The title of this post comes from a circa-1900 essay by Mark Twain. And, of course, we should all re-read Sinclair Lewis. And Edward Gibbon.
The end is not near. We still have hundreds of years for American civilization to run. Rome was still Rome long after Caesar, after all.
Like I said, I'm still digesting this. But I feel like the caretaker of a beachfront estate in Bangladesh more and more.
A Texas high school called the police yesterday when a kid brought a homemade alarm clock to school:
Ahmed Mohamed — who makes his own radios and repairs his own go-kart — hoped to impress his teachers when he brought a homemade clock to MacArthur High on Monday.
Instead, the school phoned police about Ahmed’s circuit-stuffed pencil case.
So the 14-year-old missed the student council meeting and took a trip in handcuffs to juvenile detention. His clock now sits in an evidence room. Police say they may yet charge him with making a hoax bomb — though they acknowledge he told everyone who would listen that it’s a clock.
Two questions have been circulating worldwide: Would a kid named Tim Smith have been arrested in similar circumstances? And just how stupid are these people?
Glenn Greenwald reminds us of the obvious:
There are all sorts of obvious, extreme harms that come from being a nation at permanent war. Your country ends up killing huge numbers of innocent people all over the world. Vast resources are drained away from individuals and programs of social good into the pockets of weapons manufacturers. Core freedoms are inexorably and inevitably eroded — seized — in its name. The groups being targeted are marginalized and demonized in order to maximize fear levels and tolerance for violence.

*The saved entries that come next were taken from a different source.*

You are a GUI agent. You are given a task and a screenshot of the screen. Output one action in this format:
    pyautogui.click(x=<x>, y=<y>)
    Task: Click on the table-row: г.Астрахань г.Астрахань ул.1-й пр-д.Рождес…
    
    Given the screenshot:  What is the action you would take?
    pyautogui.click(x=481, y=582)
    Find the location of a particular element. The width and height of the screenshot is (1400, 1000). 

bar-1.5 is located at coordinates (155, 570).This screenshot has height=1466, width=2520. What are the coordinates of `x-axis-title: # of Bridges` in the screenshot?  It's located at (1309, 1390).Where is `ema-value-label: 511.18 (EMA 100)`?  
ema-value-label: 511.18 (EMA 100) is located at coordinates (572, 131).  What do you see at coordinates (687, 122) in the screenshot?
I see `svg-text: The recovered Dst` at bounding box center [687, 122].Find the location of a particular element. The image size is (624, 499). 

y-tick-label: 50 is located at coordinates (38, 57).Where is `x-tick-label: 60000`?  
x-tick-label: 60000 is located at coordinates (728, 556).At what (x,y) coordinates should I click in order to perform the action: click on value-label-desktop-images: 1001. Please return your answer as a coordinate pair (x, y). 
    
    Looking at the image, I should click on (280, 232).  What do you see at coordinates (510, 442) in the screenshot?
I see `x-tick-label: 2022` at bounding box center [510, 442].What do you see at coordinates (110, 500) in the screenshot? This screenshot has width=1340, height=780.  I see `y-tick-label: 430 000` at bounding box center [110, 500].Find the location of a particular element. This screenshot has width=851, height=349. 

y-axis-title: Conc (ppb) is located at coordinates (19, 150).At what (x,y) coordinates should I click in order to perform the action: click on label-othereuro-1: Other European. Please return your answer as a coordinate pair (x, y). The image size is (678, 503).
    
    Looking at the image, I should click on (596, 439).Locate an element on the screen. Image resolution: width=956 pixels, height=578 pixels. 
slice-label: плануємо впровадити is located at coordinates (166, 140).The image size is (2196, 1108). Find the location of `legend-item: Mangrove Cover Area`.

But perhaps the worst of all harms is how endless war degrades the culture and populace of the country that perpetrates it. You can’t have a government that has spent decades waging various forms of war against predominantly Muslim countries — bombing seven of them in the last six years alone — and then act surprised when a Muslim 14-year-old triggers vindictive fear and persecution because he makes a clock for school. That’s no more surprising than watching carrots sprout after you plant carrot seeds in fertile ground and then carefully water them. It’s natural and inevitable, not surprising or at all difficult to understand.
This kind of thing happened in Rome towards the end of the Republic, too.